Good day to you all and I hope your Sunday is proceeding pleasantly. I finally got some paper strips cut yesterday so I can fold up a bunch of paper pots today. I also need to get a few of my seedlings and the cranberry and pineapple sage repotted. My hibiscus arrived Friday and, Oh, was I surprised to find a bare root plant. I thought I would get a potted seedling. I checked back on the web site and found I had totally missed the description of what would be sent. Thankfully I didn't miss the description of how hardy it is supposed to be--well above my growing zone. So another job today will be to get it into a pot. I hope it warms up to the point where I can do that outside. I also got about 12 to 14 inches of the crochet chain stitched to the table scarf that has been sitting by my chair forever. The other one with the cross-stitching started has been keeping it company. I need to get to it also.
I don't know how many of you read Riverbend's Baghdad Burning blog and wondered what happened to her and her family after they left Iraq for exile in Syria. Yesterday I made one of my rare excursions on Facebook and found a bit by Tom Englehardt which linked to her update to which I have linked above. I wondered after her last post from Syria when I read about the difficulty Iraqi refugees had finding housing and work in a country that didn't want them. I wondered again after the vicious civil war started in Syria. I never though our invasion of Iraq was wise or just, as most of you who have read my posts know.
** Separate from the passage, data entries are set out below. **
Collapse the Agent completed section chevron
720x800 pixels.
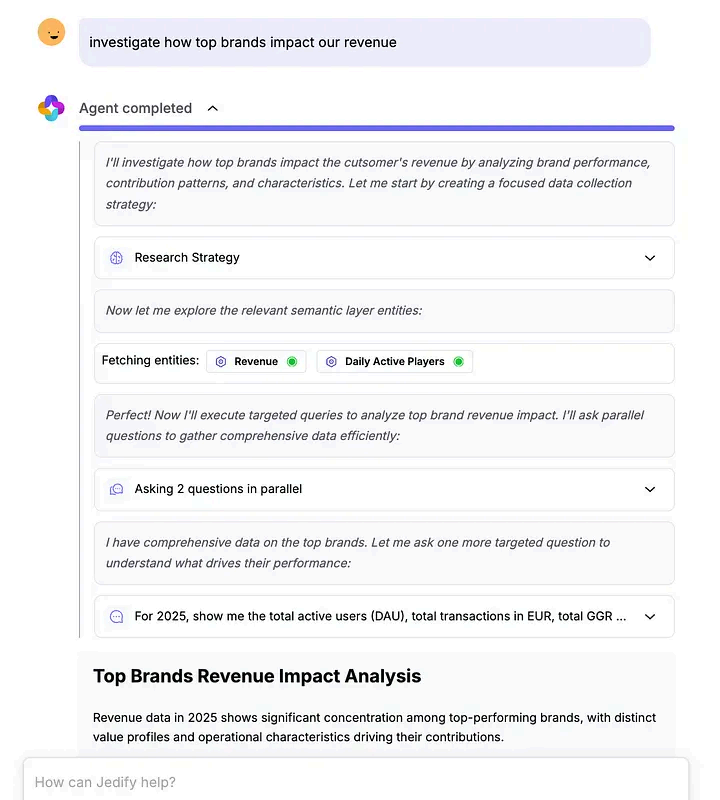213,108
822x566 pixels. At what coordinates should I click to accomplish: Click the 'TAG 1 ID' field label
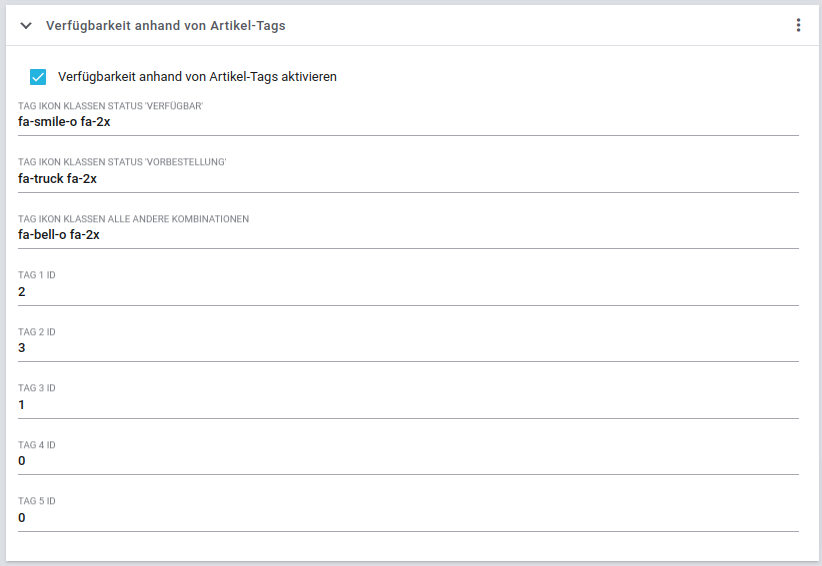coord(37,275)
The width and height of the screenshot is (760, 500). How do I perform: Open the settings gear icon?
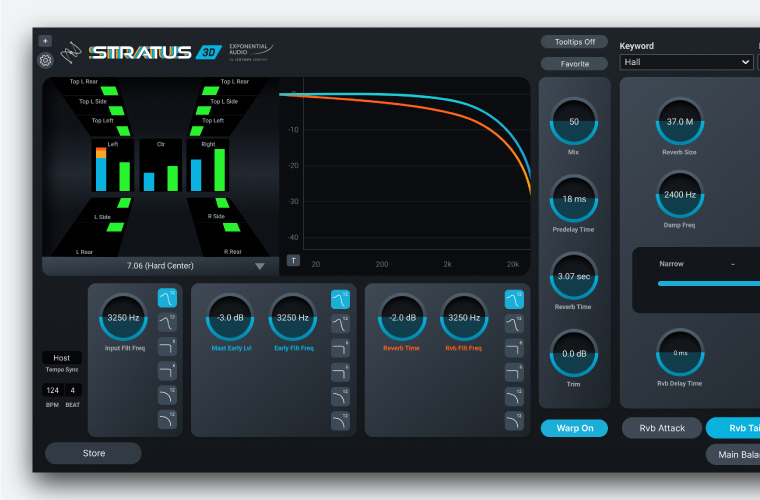point(46,60)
Technology is always a double edged sword as this article demonstrates. Our technology is re-writing our definitions of privacy and we hardly even notice. And then there is this item. We have become so dependent on computers and no one really considers what might happen if that technology failed in some way. Our banks depend on computers. Our information systems depend on computers. Our refineries depend on computers. Our electrical generation systems depend on computers. How much else? How much would our lives change if our computers didn't function?
The fall out from the Cyprus mess gets murkier. It is bad enough when banks operate (and often mis-behave) across state lines but it gets really messy when it is across national boundaries. Isn't globalization wonderful? And, yes, I am being sarcastic.